Update, 3 Feb 2023: Tom Tom is running with Killick’s take.

‘One Bad Map a Day in February’

#mapfailbruarychallenge: a list of categories to create one bad map a day in February.

It’s like the #30daymapchallenge in November, in which mapmakers are challenged to make a map a day on a given daily theme, only the reverse: the MapFailbruaryChallenge is about making a bad map on a given daily theme. “The idea is to create the worst map possible.” Bad maps happen; will a deliberately bad map be better or worse? Either way, it’s probably worth stocking up on popcorn for when maps with the #mapfailbruarychallenge hashtag start showing up on our timelines.

(Failbruary. Fai-EL-bru-AIR-y. Say that ten times. And resign yourselves to the fact that Reddit is probably going to kick everyone’s ass on this.)

Update, 19 Jan: There’s an official website now.

Imhof’s High School Atlas

A relief map of a part of Switzerland. From Eduard Imhof (ed.), Schweizerischer Mittelschulatlas, 15th ed. (Zürich, 1969), p. 7. David Rumsey Map Collection.
Eduard Imhof (ed.), Schweizerischer Mittelschulatlas, 15th ed. (Zürich, 1969), p. 7. David Rumsey Map Collection.

Well, would you look at that. The David Rumsey Map Collection has uploaded a copy of the 1969 edition of the Schweizerischer Mittelschulatlas—a Swiss school atlas—edited by none other than Eduard Imhof. From the 1930s through the 1970s Imhof was responsible for Swiss school atlases at both the primary and high school level. And this example is, as you can see, just full of Imhoflichkeit. Just look at it.

The Lake District in Lego


BBC News has the story of Jon Tordoff’s 100-square-foot scale model of the Lake District, which he built during lockdown out of LEGO pieces.

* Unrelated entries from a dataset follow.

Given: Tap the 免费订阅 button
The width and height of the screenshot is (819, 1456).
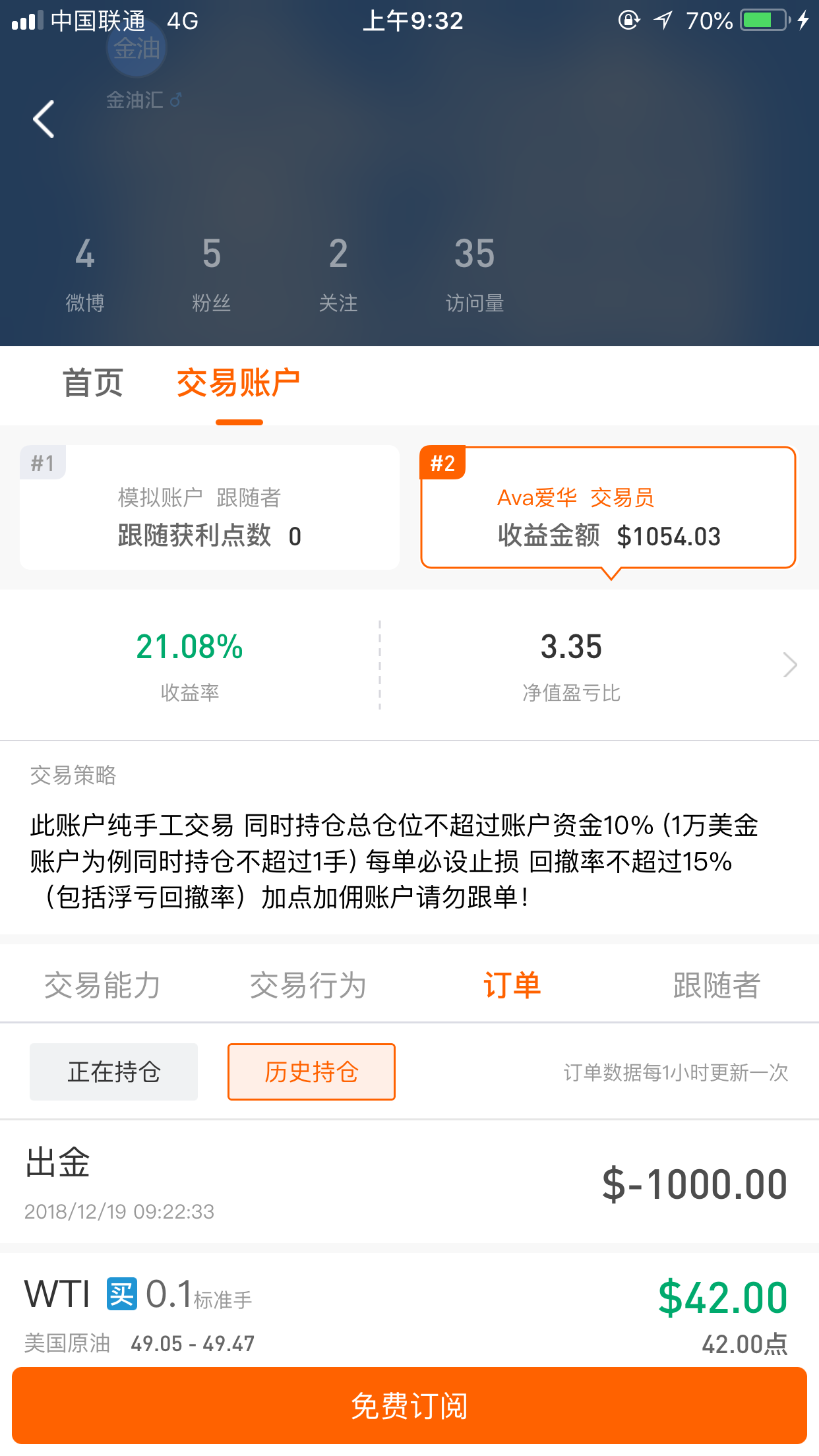Looking at the screenshot, I should point(410,1406).
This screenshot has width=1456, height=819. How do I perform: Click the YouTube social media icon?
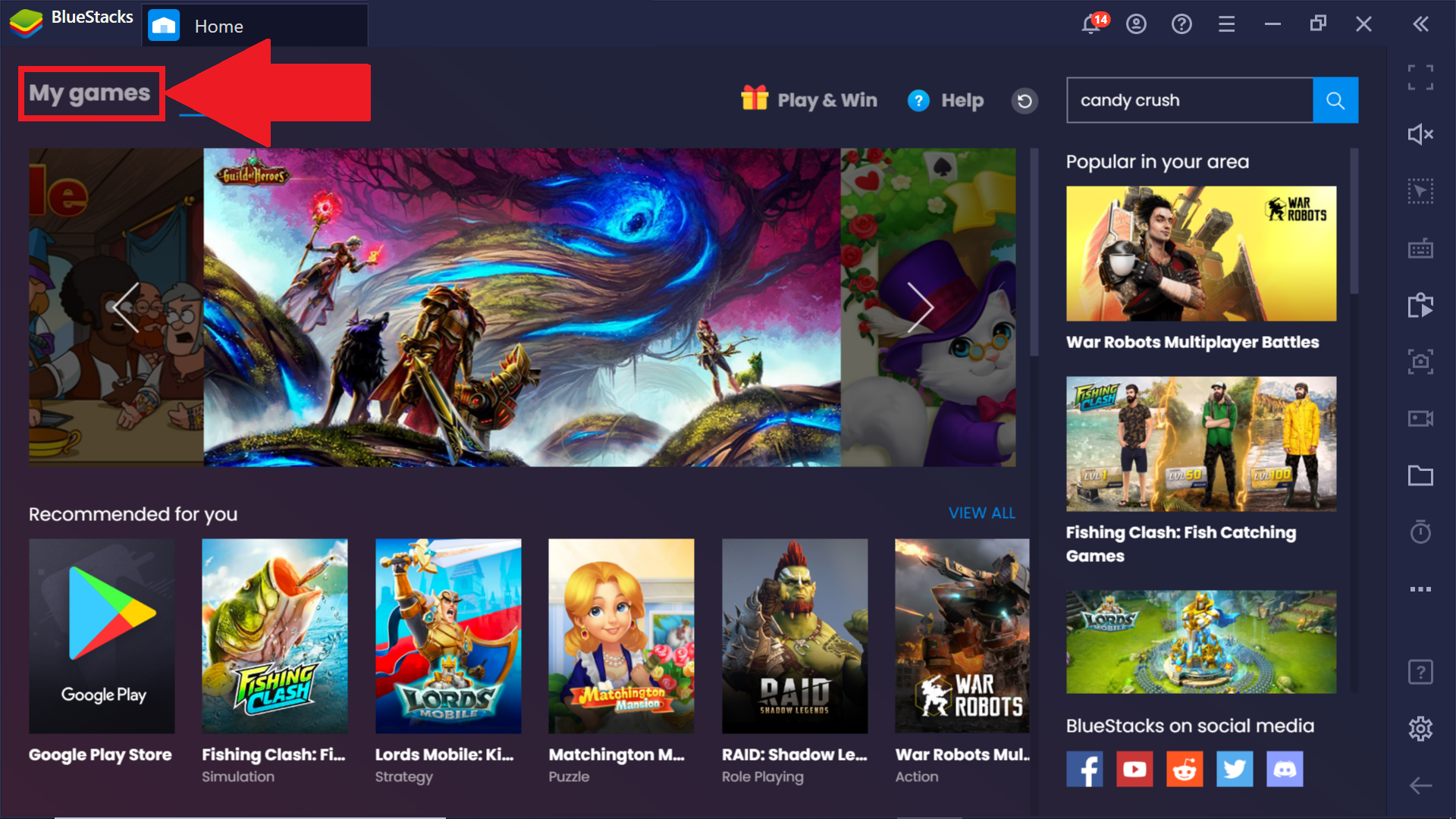coord(1135,768)
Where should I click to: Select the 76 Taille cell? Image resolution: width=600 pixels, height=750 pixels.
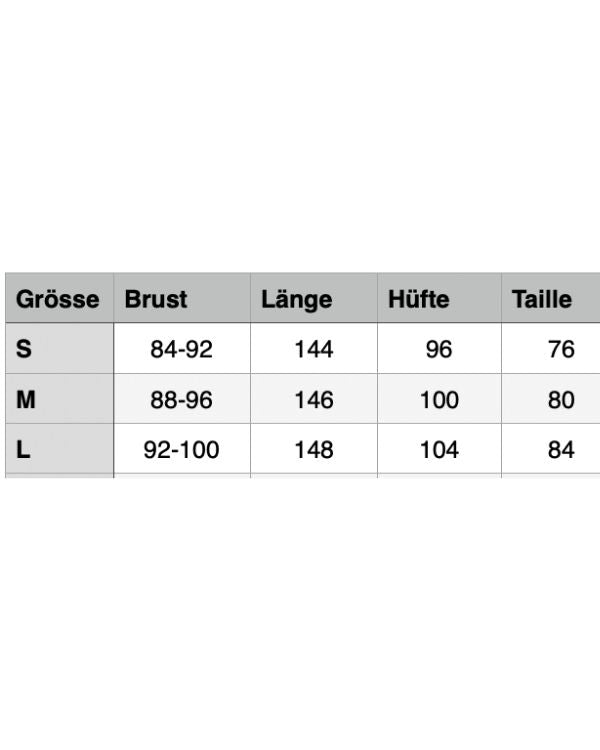tap(562, 349)
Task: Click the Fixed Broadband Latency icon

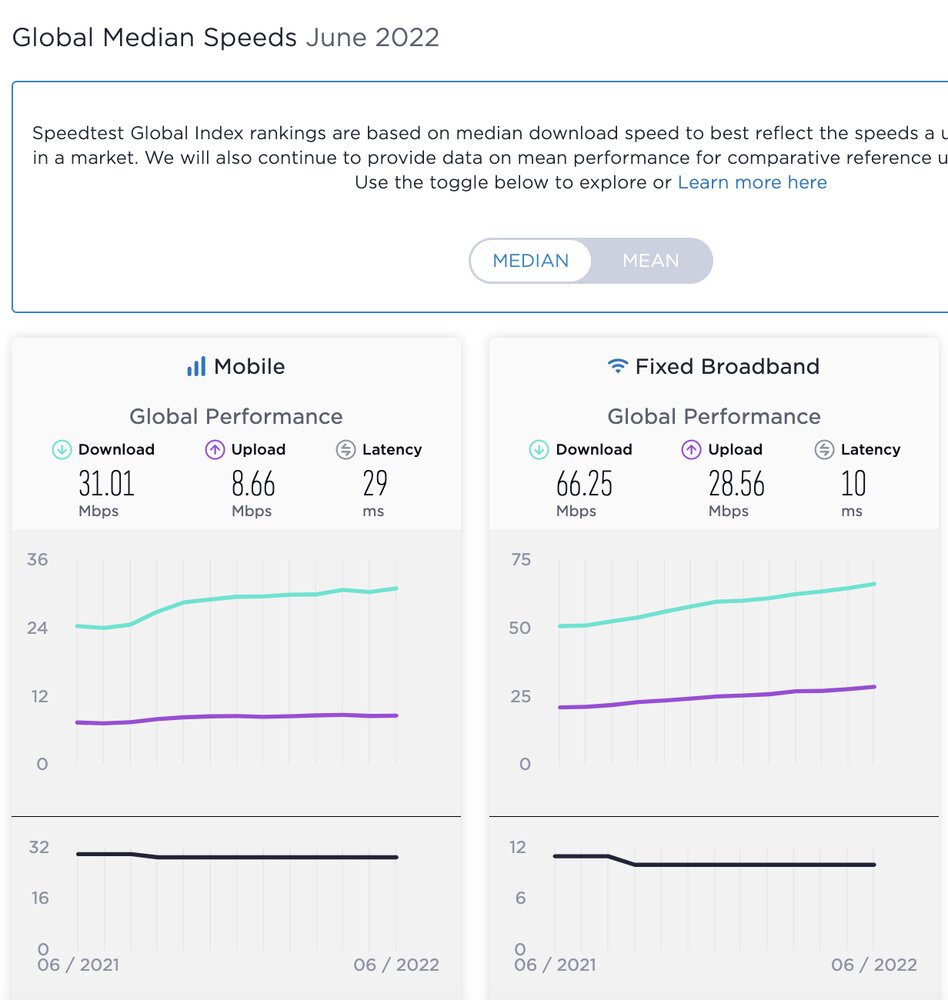Action: click(824, 450)
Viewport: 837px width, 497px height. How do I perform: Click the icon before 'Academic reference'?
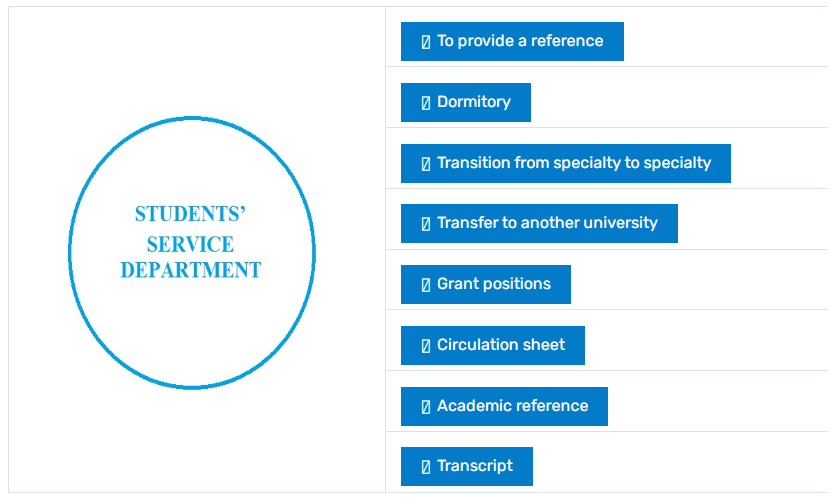(x=425, y=406)
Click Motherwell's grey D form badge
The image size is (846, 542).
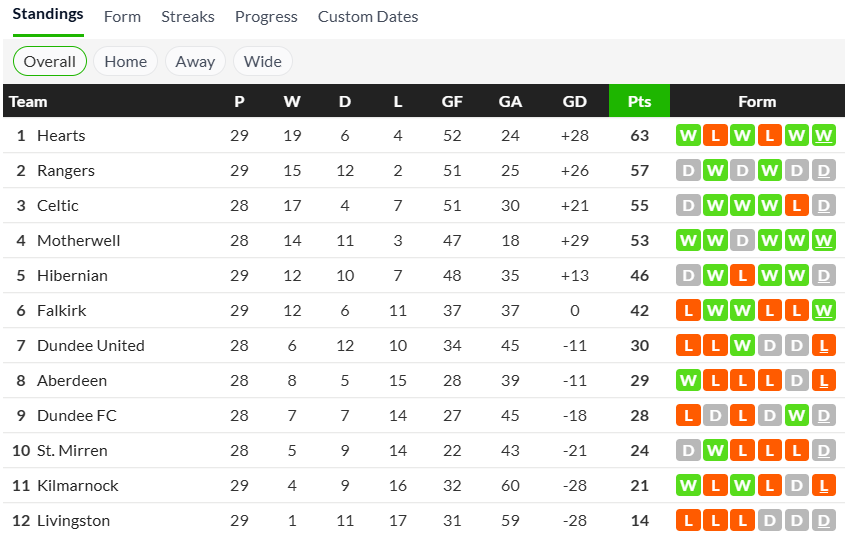(x=743, y=241)
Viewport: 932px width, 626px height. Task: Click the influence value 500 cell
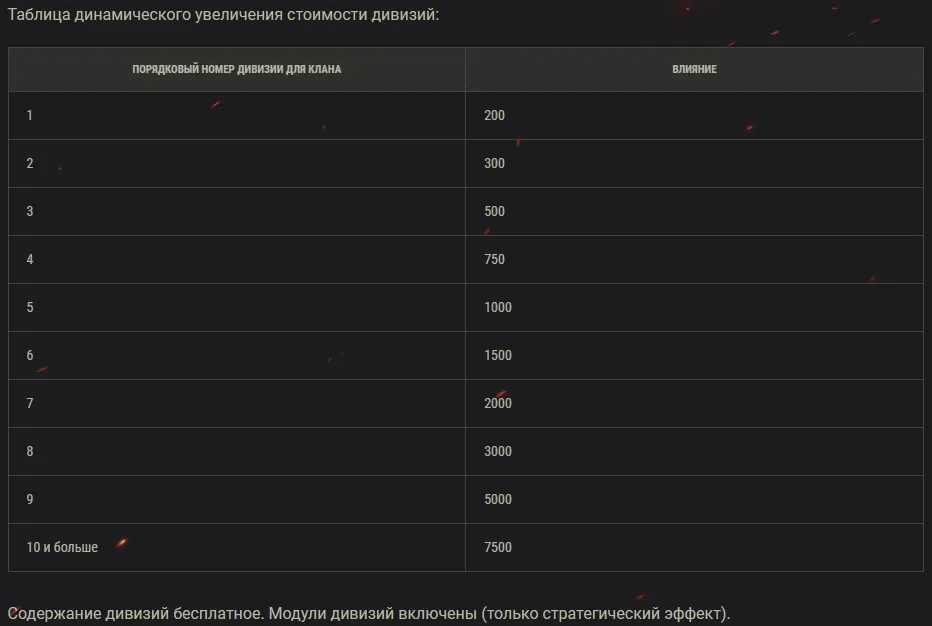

New Boston-Focused Map Exhibitions at the Leventhal Center

Atlas of the city of Boston, Roxbury: plate 14 (1931)
From Atlas of the City of Boston (1931). Norman B. Leventhal Map Center, Boston Public Library.

Opening today at the Boston Public Library’s Leventhal Map Center, Building Blocks: Boston Stories from Urban Atlases is an exhibition that explores street-level changes to Boston in the period between the Civil War and World War II. Media release.

Building Blocks: Boston Stories from Urban Atlases features rare materials from the BPL’s historic collection of maps and atlases alongside lithographs, photographs, and sketches of familiar local landscapes. Visitors will discover how the atlas collections opens up a world of fascinating stories, with vignettes including the city’s first African Meeting House in the heart of Beacon Hill, landmarks of leisure like the “Derby Racer” and “Giant Safety Thriller” amusement rides in Revere, public health infrastructure on Gallops Island in Boston Harbor, and many more.

The in-person exhibition at the BPL’s Central Library opens today; a digital version will follow online. Runs until 19 August 2023. A curatorial introduction will take place next Wednesday.

Meanwhile, a permanent exhibition, Becoming Boston: Eight Moments in the Geography of a Changing City, also opens today at the Leventhal: “In the eight cases of this exhibition, we follow the changing spatial forms of the place we now call Boston—from before the landscape carried that name all the way through the struggles, clashes, and dreams that continue to reshape the city today.”

See the Leventhal’s exhibitions page and their preview of 2023 events for more details.

New Fantasy Novel: The Map and the Territory

Book cover: The Map and the Territory by A. M. Tuomala I’m always interested in fantasy novels in which maps play a role beyond the endpapers—where maps or mapmakers are a key element of the story. So I’m noting for future reference The Map and the Territory by A. M. Tuomala (Candlemark and Gleam, Dec. 2022), which has a wizard and a cartographer as its protagonists. Nerds of a Feather has a review.